Mehr als 100.000 Menschen sind allein nach Hassaka geflohen, weil die Stadt als sicher gilt. Sie liegt 20 Kilometer von der Front entfernt. Viele der geflohenen Zivilisten sind wie Hamid Ali Xalil in einer der 68 Schulen in der Gegend untergebracht worden. Helfer haben Schreibpulte, Tische und Regale aus den Klassenzimmern geräumt, um für die Familien Platz zu schaffen, Lehrer und Schulkinder wurden nach Hause geschickt.
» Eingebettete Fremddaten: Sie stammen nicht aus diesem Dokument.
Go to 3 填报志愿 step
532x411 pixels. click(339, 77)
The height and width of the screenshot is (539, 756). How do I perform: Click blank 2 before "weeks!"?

In der Saad bin Waqas Schule, einer Grundschule, leben derzeit 128 Frauen, Männer und Kinder, die meisten kommen wie Xalil aus Ras al-Ain. Die kurdische Verwaltung hat nun aber entschieden, dass die Geflohenen in den kommenden zwei Wochen die Schulen wieder verlassen müssen, damit die Kinder wieder Unterricht bekommen. Was aus den Familien wird, die oft nicht mehr dabeihaben als die Kleidung, die sie bei der Flucht getragen haben, ist unklar. Viele haben nicht genug Geld, um sich in Hassaka eine Wohnung zu mieten und nicht jeder hat Verwandte in Orten, die nicht umkämpft sind. An eine Rückkehr ist ohnehin nicht zu denken.

Hamid Ali Xalil ist mit seinen zwei Frauen und Kindern aus Ras al-Ain geflohen. Sie sind in der Saad bin Waqas Schule untergebracht. © Andrea Backhaus für ZEIT ONLINE

Man habe ihm erzählt, dass in seinem Haus nun die Milizen wohnten, die für die Türkei kämpfen, erzählt Hamid Ali Xalil. Und diese islamistischen Milizen, sagt Xalil, seien die schlimmsten, sie führten sich auf wie Terroristen. "Sie wollen uns Kurden umbringen." In eines der Lager, die rund um Hassaka für die vielen Vertriebenen hektisch errichtet worden sind, will Xalil auf keinen Fall. "Ich schlafe lieber auf der Straße, als in so einem unmenschlichen Lager zu leben", sagt er. Die USA hätten die Kurden fallen gelassen und scherten sich nur um das Öl, sagt Xalil. Und die Europäer sagten immer nur, es täte ihnen leid, aber tun würden sie nichts. "Sie hätten die Türken aufhalten müssen."